LAB Architecture Studio was a firm of architects and urban designers based in Melbourne, Australia with international offices in London and Shanghai.

Directors
Peter Davidson after graduating from Bachelor of Architecture in 1980 from the NSW Institute of Technology, Sydney, moved to London in 1981 where he became editorial assistant for the journal International Architect. Whilst running his own practice for ten years, Davidson was also teaching at various institutions, including the Architectural Association School of Architecture where he met fellow design director of LAB Donald Bates. Davidson suffered a severe stroke in 2010 and has no involvement with Lab Architecture Studio.
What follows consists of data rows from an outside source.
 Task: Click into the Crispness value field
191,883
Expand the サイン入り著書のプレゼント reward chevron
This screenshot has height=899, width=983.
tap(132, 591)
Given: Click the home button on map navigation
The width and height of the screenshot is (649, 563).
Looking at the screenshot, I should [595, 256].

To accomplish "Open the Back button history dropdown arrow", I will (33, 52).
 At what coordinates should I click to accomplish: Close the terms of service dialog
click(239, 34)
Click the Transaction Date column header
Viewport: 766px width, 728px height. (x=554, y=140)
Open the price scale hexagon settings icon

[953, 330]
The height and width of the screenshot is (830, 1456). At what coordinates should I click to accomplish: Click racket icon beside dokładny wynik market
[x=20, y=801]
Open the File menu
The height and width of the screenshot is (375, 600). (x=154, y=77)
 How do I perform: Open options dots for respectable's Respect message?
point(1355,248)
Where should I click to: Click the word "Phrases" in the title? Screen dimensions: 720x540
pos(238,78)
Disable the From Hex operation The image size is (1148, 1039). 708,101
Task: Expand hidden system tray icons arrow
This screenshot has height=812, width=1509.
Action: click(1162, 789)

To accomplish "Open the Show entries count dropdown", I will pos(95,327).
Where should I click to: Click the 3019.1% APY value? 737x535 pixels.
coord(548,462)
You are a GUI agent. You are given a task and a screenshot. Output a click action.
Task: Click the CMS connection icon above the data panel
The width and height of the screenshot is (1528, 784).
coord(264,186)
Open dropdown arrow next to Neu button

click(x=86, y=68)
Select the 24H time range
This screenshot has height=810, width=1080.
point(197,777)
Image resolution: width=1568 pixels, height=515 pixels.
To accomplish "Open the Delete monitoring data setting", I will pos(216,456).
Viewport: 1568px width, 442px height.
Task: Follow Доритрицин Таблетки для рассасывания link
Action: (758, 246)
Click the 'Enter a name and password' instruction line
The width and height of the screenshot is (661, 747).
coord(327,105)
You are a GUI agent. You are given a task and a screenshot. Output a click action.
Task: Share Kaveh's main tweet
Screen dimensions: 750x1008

Donald Bates completed his bachelor's degree of Architecture in 1978 from the University of Houston, Texas and received his masters of Architecture in 1983 at the Cranbrook Academy of Art. Bates was the associate architect to Daniel Libeskind for the Berlin: city edge competition entry as well as the Berlin Museum extension Competition entry, now also known as the Jewish Museum Berlin. After business partner Peter Davidson suffered a severe stroke in 2010, Bates was accused of forgoing his partner's physical, emotional and financial well-being. Quoted in The Age, Nina Libeskind referred to Bates' "Cynical opportunism and expediency".   
In 2012 Bates was appointed chair of architectural design at the University of Melbourne.

Awards

International awards 
 Mipim AR Future Project Awards (2008) commended
 FX International Interior Design awards London (2003) Best Museum category
 Cityscape Architectural Review Awards (2007) Commercial Built + Community Future Categories - Shortlist
 Kenneth Brown Award Hawaii (2003) Commendation for Asia Pacific Architecture
 Urban Land Institute Award for Excellence: Asia Pacific USA (2005) Best Public Project
 The Chicago Athenaeum International Architecture Awards USA (2006)

Australian awards 
 RAIA National Award (2007) - International Architecture
 RAIA National Awards (2003)
Interior Architecture Award
Walter Burley Griffin Award for Urban Design
 RAIA Victorian Awards (2003)
Victorian Architecture Medal
Marion Mahony Griffin Award for Interior Architecture
Melbourne Prize (2003)
Joseph Reed Award for Urban Design
New Award Australia
 Interior Design Awards Australia (2003)
 Australian Institute of Landscape Architecture (2003) — Award for Design Excellence
 Dulux Interior Colour Award (2003)
 Public Domain Award (2003) For Sustainability
 Governor of Victoria Export Awards Commendee (2005)
 Property Council of Australia — Victorian Division Australia (2005) — State winner of 2005 and Best Public Building
 MBA National Building & Construction Awards (2006) — Export award under $25m
 Australian Stone Architectural Awards — Best Civic Project (2006)

Notable projects

Federation Square 
Completed in 2002, Federation Square is situated on a  corner site bound by Flinders and Swanston Streets in Melbourne, Australia. With a building footprint of 45,000 square metres the precinct incorporates commercial, civic and cultural programs. Along with a wide variety of restaurants, bars and cafes and retail spaces larger institutions represented include the Ian Potter Centre (NGV), the Australian Centre for the Moving Image (ACMI), Melbourne headquarters for SBS Television and the Melbourne Visitor Centre.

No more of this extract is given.